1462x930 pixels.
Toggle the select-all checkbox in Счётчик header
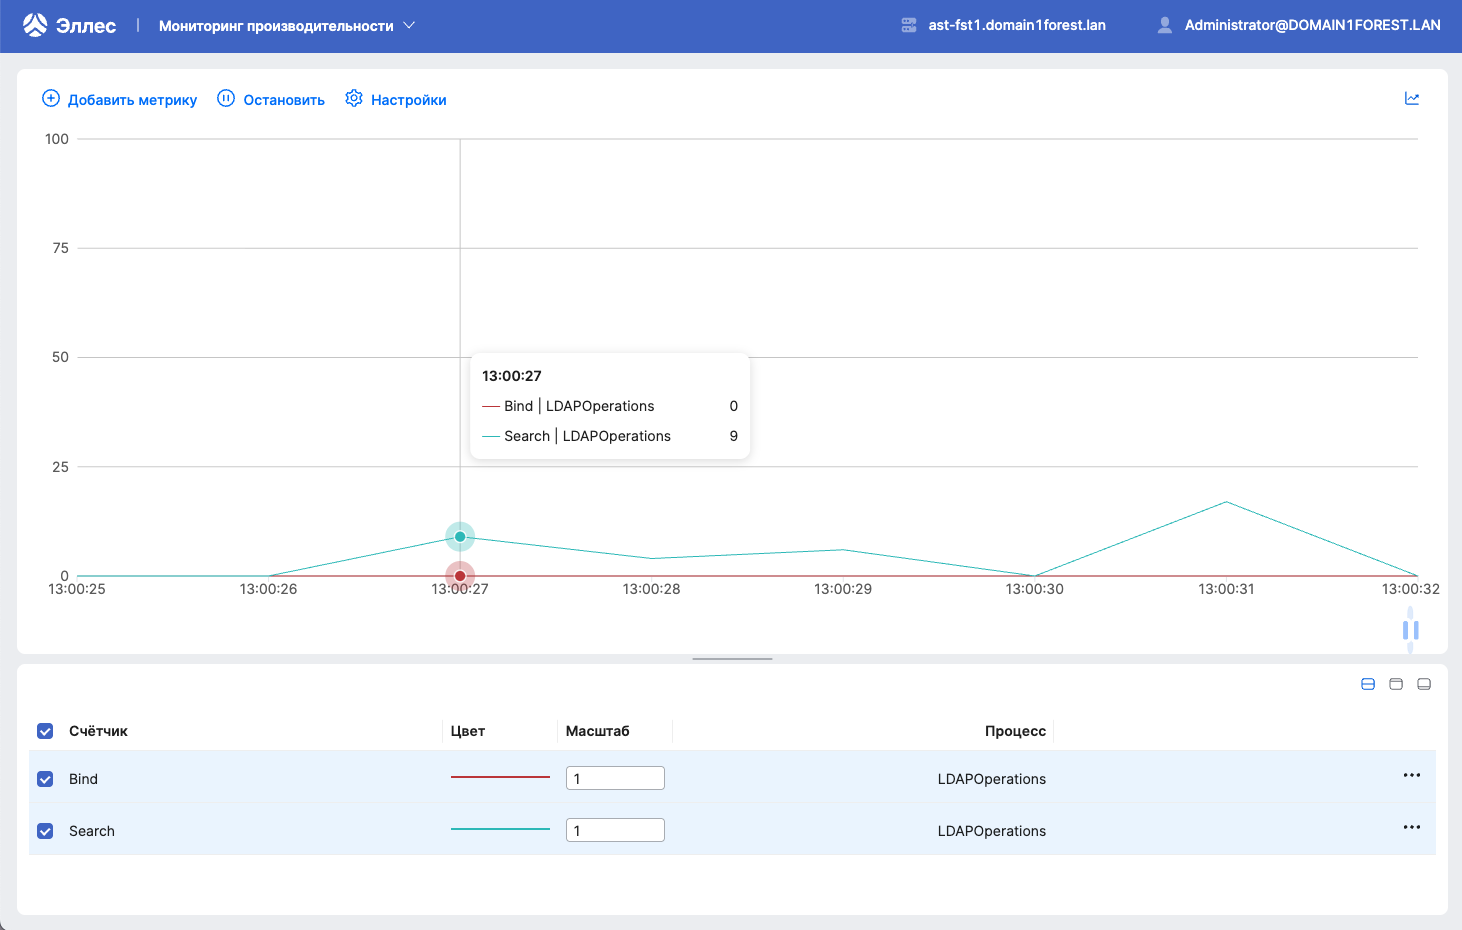44,730
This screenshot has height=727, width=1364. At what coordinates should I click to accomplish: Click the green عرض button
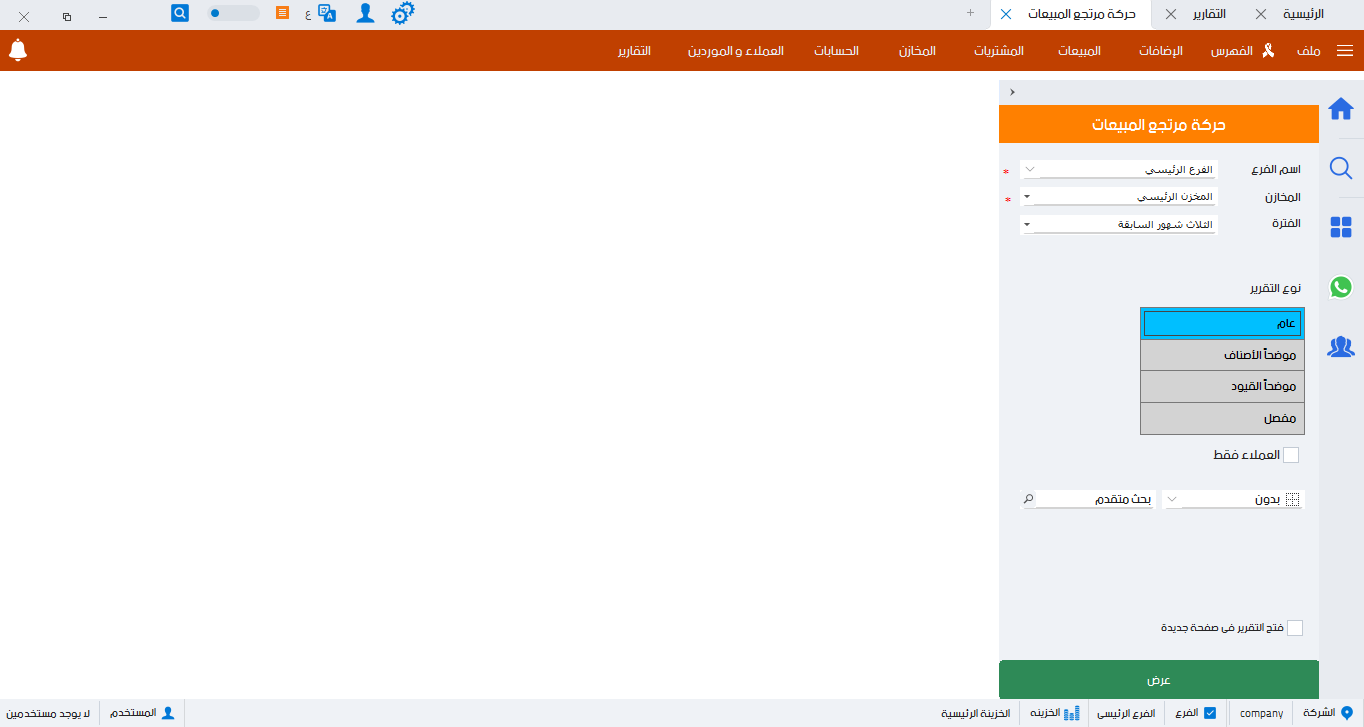pyautogui.click(x=1158, y=680)
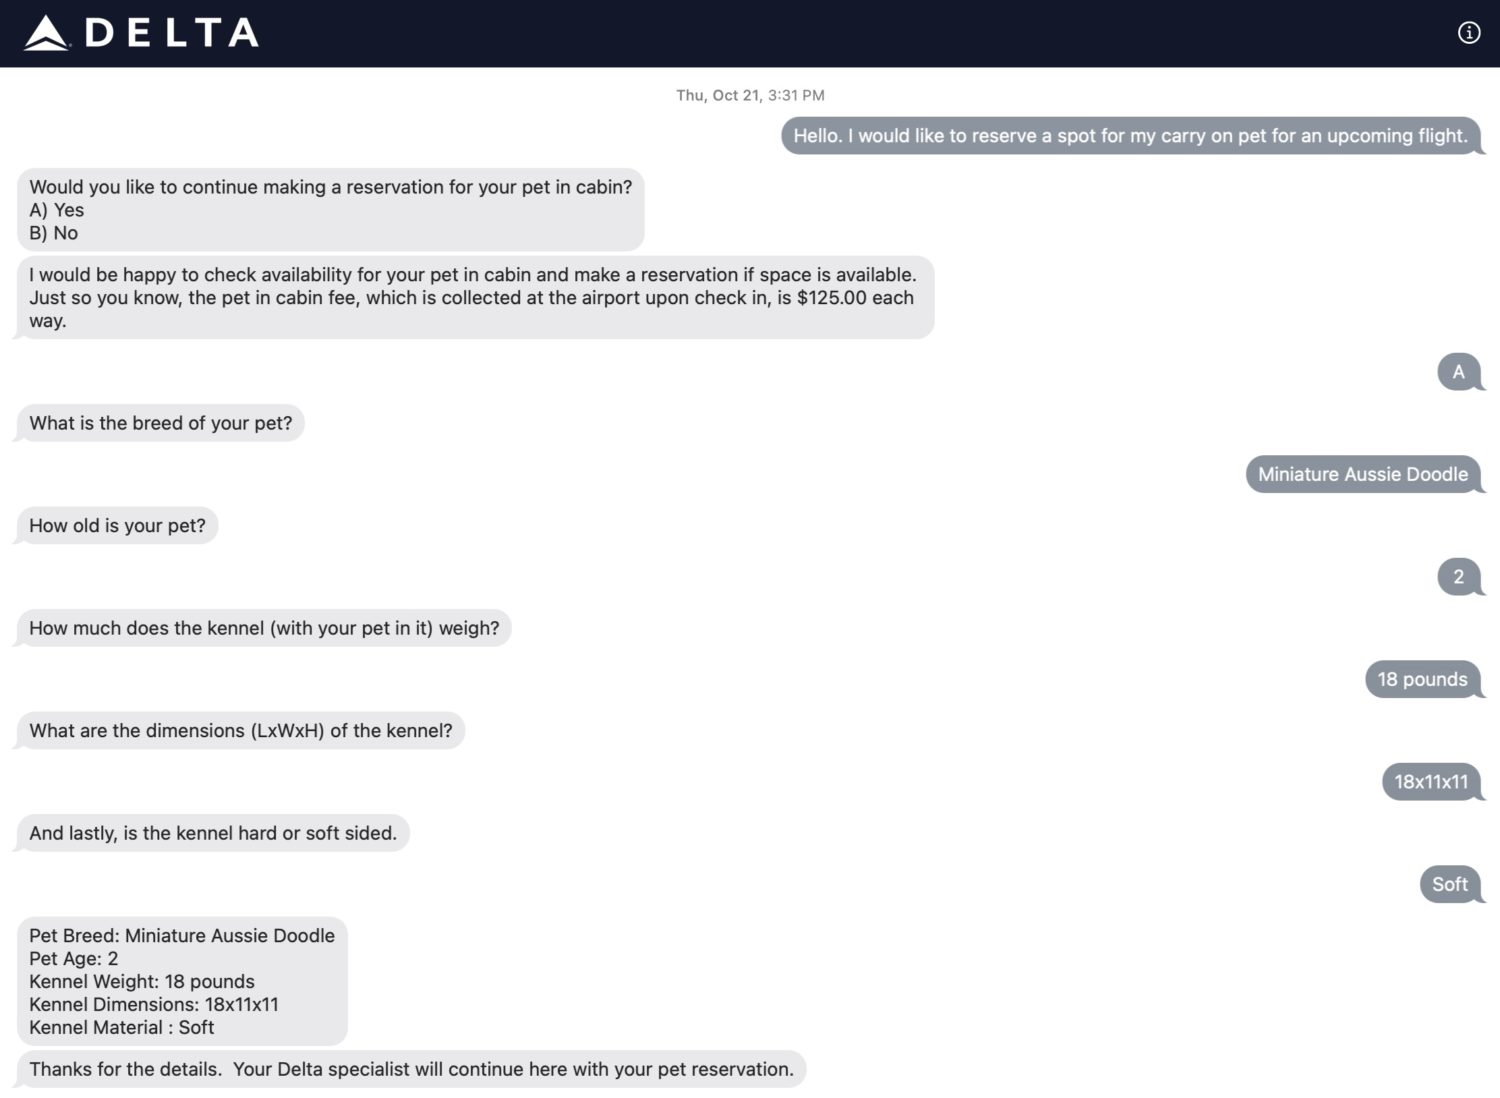Click the conversation timestamp Thu, Oct 21
Viewport: 1500px width, 1098px height.
click(x=750, y=95)
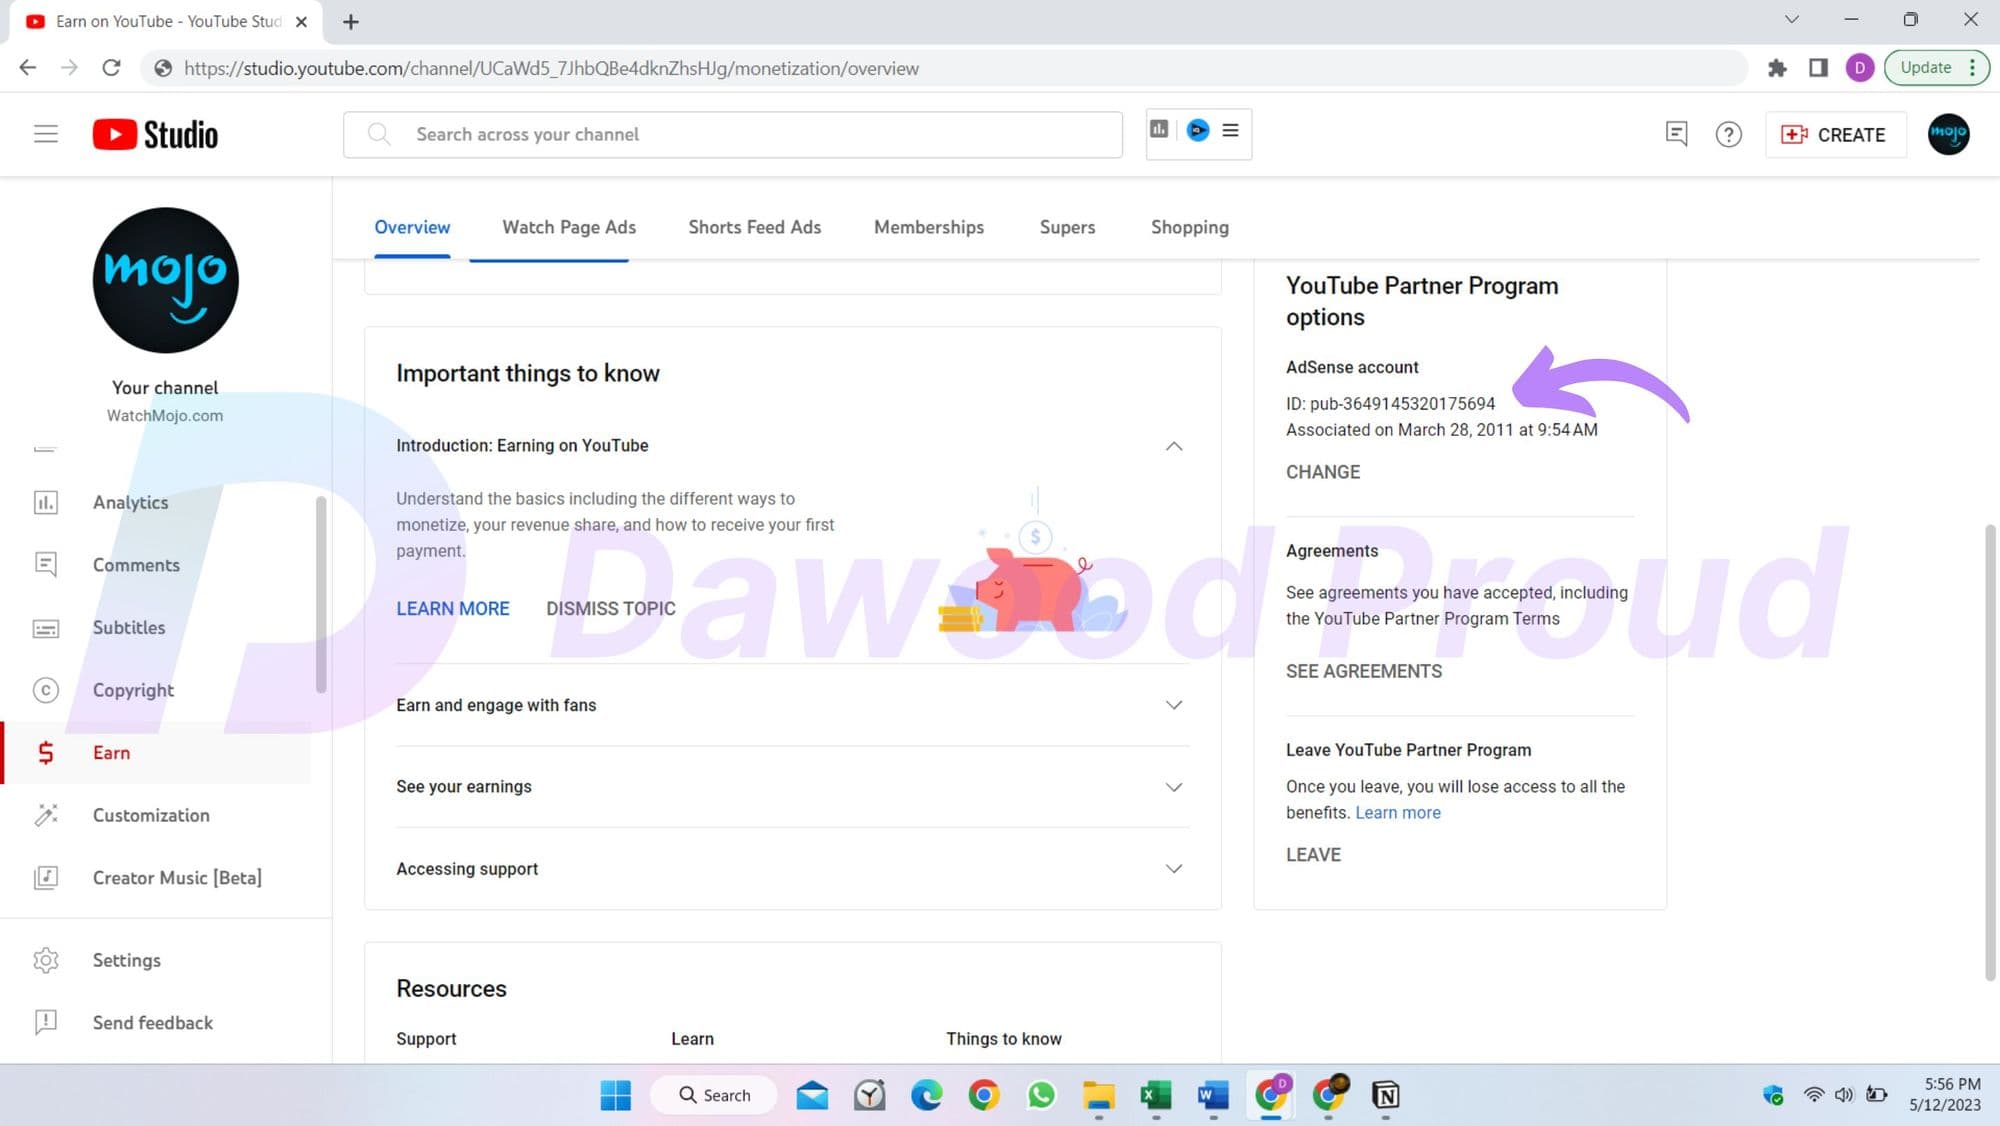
^^^^
Repeat, exactly and in full, all the material above except its pictures.

Reply -
1462x930 pixels.
Toggle the select-all checkbox in Счётчик header
44,730
This screenshot has height=727, width=1364. At what coordinates should I click to accomplish: Click the green عرض button
pyautogui.click(x=1158, y=680)
Click the conversation timestamp Thu, Oct 21
Viewport: 1500px width, 1098px height.
click(x=750, y=95)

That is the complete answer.